▶ **TASK PROMPT**
Convert everything from the line containing "At what (x,y)" down to the line containing "Looking at the" into a numbered list, omitting blank lines. Leave the pictures out.

--- DATA EXTRACTS Enclosed Below ---

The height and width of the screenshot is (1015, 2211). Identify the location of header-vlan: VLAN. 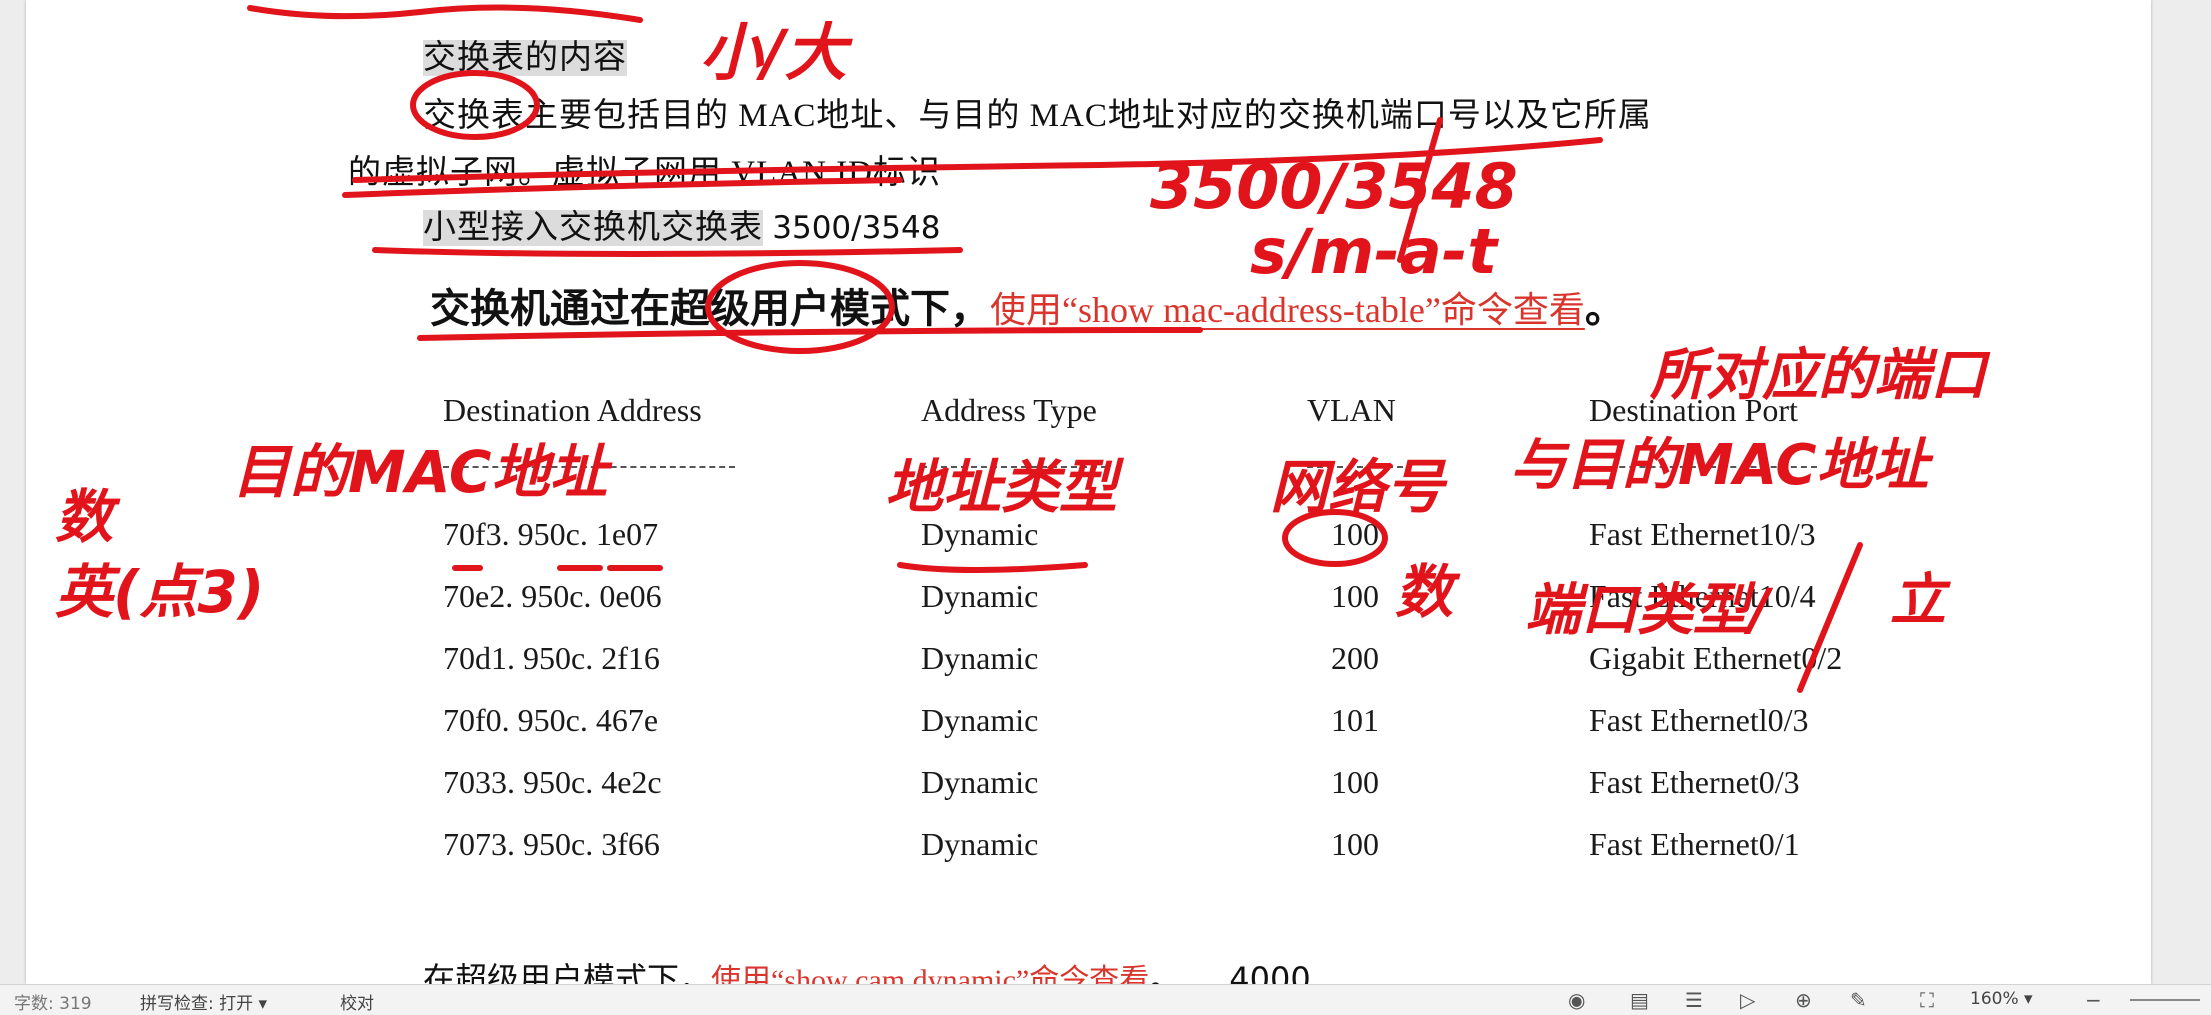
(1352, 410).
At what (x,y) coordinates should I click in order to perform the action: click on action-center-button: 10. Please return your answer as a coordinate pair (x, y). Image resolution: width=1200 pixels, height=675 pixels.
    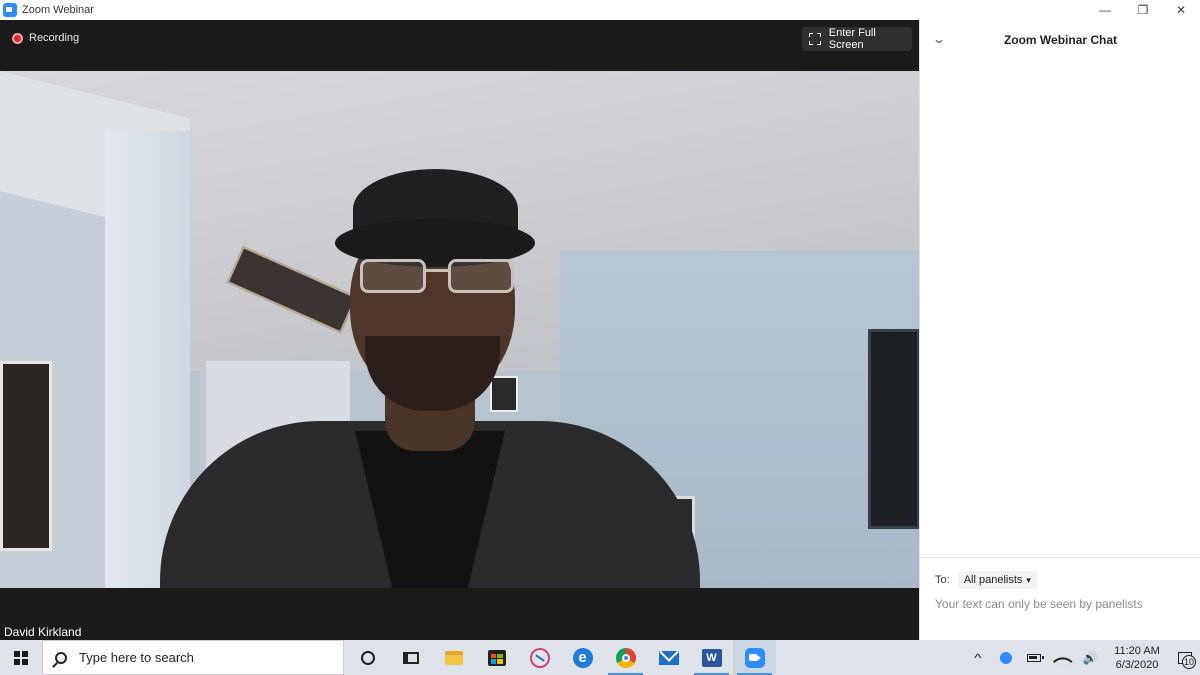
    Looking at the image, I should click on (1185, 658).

--- End of Enclosed DATA EXTRACTS ---
--- DATA EXTRACTS Enclosed Below ---

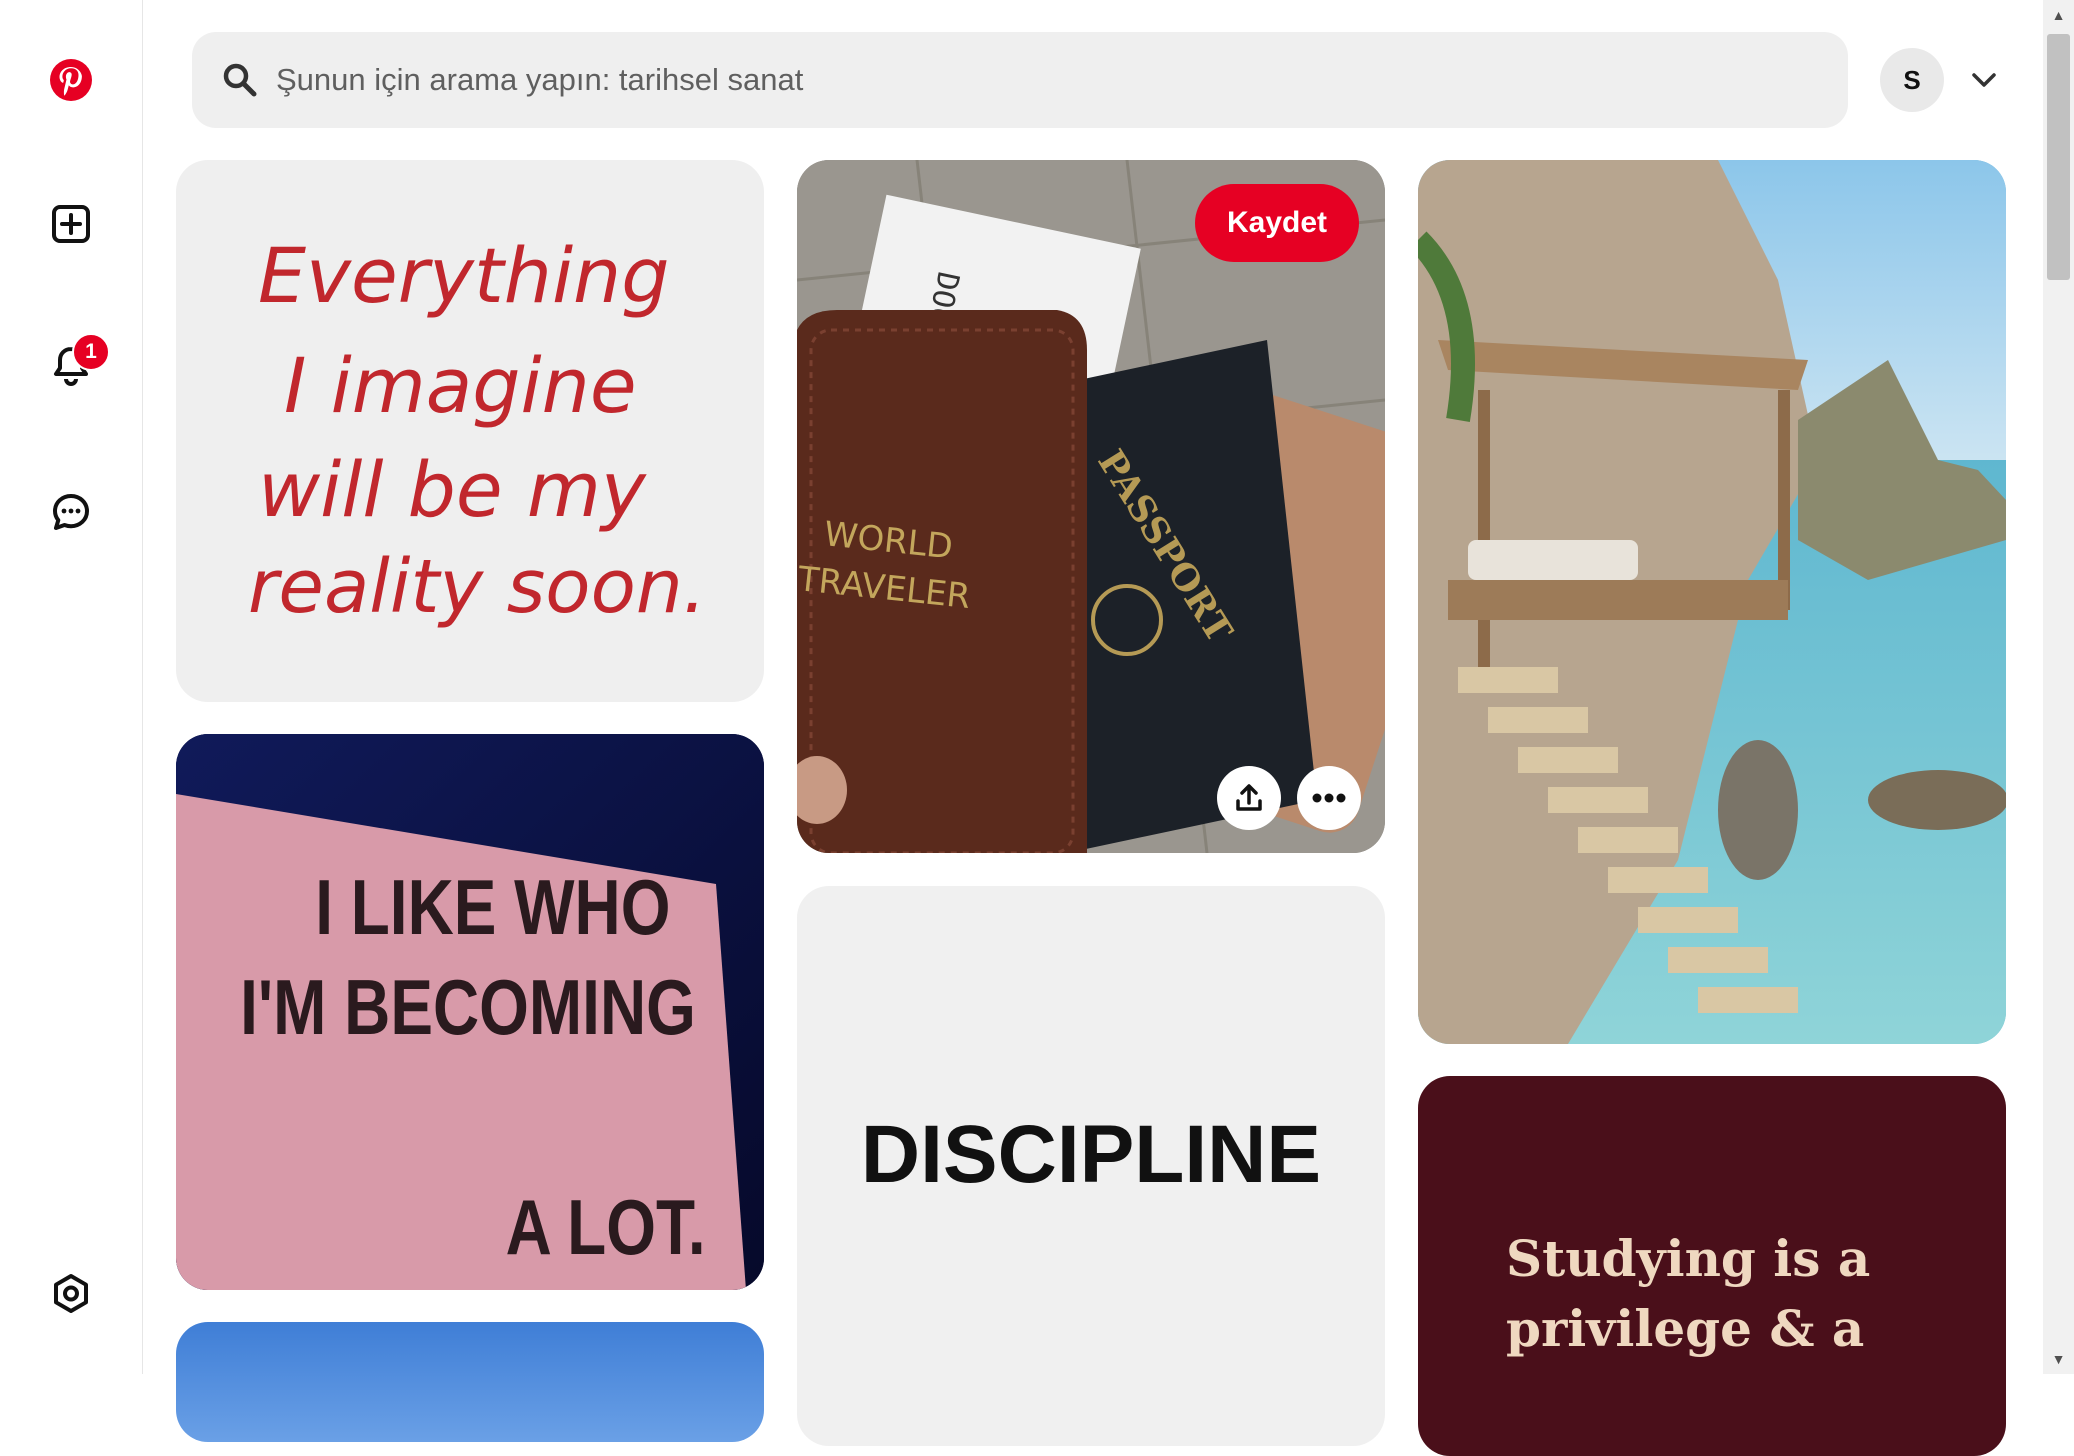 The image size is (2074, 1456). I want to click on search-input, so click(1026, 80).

--- End of Enclosed DATA EXTRACTS ---

▶ **EXERCISE SOLUTION**
1. At what (x,y) coordinates should I click in order to perform the action: click on action-center-button: 10. Please return your answer as a coordinate pair (x, y). Image resolution: width=1200 pixels, height=675 pixels.
2.     Looking at the image, I should click on (1185, 658).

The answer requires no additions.